Cw \u003d n / (n 0 / 10 6) \u003d 10 6 n / n 0 (3)

n is the number of kilomoles of the WCV in a certain volume under the conditions of measurement,

n 0 - the number of kilomoles of air under normal conditions in the same volume.

Since n= m / M * zxv and n 0 = m 0 / M * 0, where M * zxv and M * 0

molar masses of the pollutant and air, we obtain the expression for Cw:

Cw \u003d 10 6 (m / M * wxv) / (m 0 / M * 0) \u003d

10 6 ((m / V 0) / M * zxv) / ((m 0 / V 0) / M * 0) \u003d 10 6 (C zshv / M * zhv) / (C 0 / M * 0), ( four),

where V 0 is the molar volume of air.

Expression (4) coincides with the reduction formula (2),

since (m / V 0) \u003d C wxv \u003d 10 6 C [mg / m 3] and (m 0 / V 0) \u003d C 0 \u003d ρ air

(under normal conditions 1.2 kg / m 3), V 0 \u003d 22.4 [l] and M 0 \u003d M air \u003d 29 [kg], which proves our statement about the determination of Cw.

1.5 Let's consider one more definition of PPM for the analysis of CW in air in accordance with the general definition, namely: ppm meas = Cw meas:

Cw meas = 10 6 n zhv / n air , where (5)

n meas - the number of kilomoles of the WXV in a certain volume under the conditions of measurement,

n air \u003d - the number of kilomoles of air under measurement conditions in the same volume.

Formula (4) for measuring ppm in this case takes the form:

Cw meas \u003d 10 6 (C zhv / M * zhv) / (C air / M * 0) (5 ')

The air concentration at the measurement point C air \u003d m air / V 0 is related to its density (concentration) by expression (2): FROM air = C 0 * f , C air = ρ air . (2’)

Substituting (2') into (5'), we get (because (С zxv / f) = С 0 zxv) :

Cw meas \u003d 10 6 (C wxv / M * wxv) / (C 0 * f / M * 0) \u003d 10 6 ((C wxw / f) / M * wxw) / (C 0 / M * 0) \u003d C 0w,

which is the normative value of ppm, reduced to normal conditions.
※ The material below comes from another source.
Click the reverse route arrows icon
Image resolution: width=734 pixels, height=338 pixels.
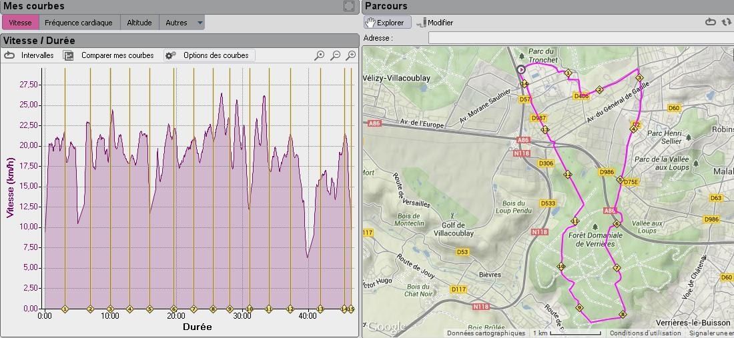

Therefore, introduced by definition 1.5 Cw meas coincides with C 0 w and it does not require any correction to bring it to normal conditions, since it is identical to it. The conclusion is quite obvious, since the ratio of the measured WCV and air under the same measurement conditions is used.

It is important to note that in the standard concerning the verification scheme for measuring instruments for components in gaseous media, it is shown that a unit of mole fraction or mass concentration of components is transmitted from working standards of various capacity to measuring instruments of all types, designed to assess the quality of atmospheric air and the air of the working area.
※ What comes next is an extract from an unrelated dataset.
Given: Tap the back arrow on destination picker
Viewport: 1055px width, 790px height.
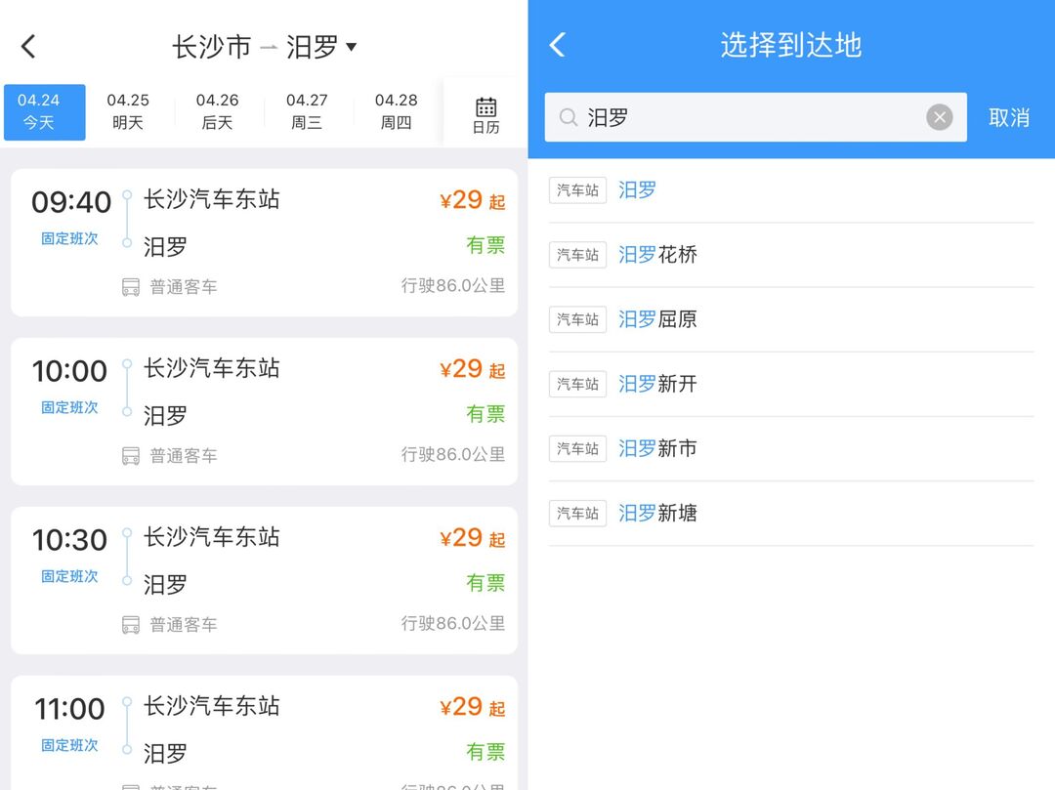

In the section on the question Conversion of volume % to mg/m3 given by the author Snooki the best answer is You need to convert 0.95% by volume of H2S in air to milligrams per cubic meter, right? So it's easier than a steamed turnip ...
You will have 1000 * 0.0095 = 9.5 liters of hydrogen sulfide in a cubic meter.
Molar mass of hydrogen sulfide: 32+2*1=34 g/mol.
The molar volume of any gas at n. y. 22.4 liters.
So, you have 9.5 * 34 / 22.4 = 14.4 grams of hydrogen sulfide in a cubic meter, or 14400 mg / m ^ 3 - this is a FUCKING DANGEROUS CONCENTRATION. A few breaths (and one is enough for someone!) - and into the next world. Even 10 times lower concentration (0.1%) leads a person to death in 10 minutes))
Divergent
Higher intelligence
(831042)
The volume when converting the concentration from volume percent to milligrams per cubic meter is completely unnecessary, it's just that your chemistry is seriously bad ...
Yes, they breathe, only MPC in the working area is not more than 10 mg/m^3. And you have indicated a concentration of almost one and a half thousand times more than the MPC. This is an "almost instantaneous" lethal concentration.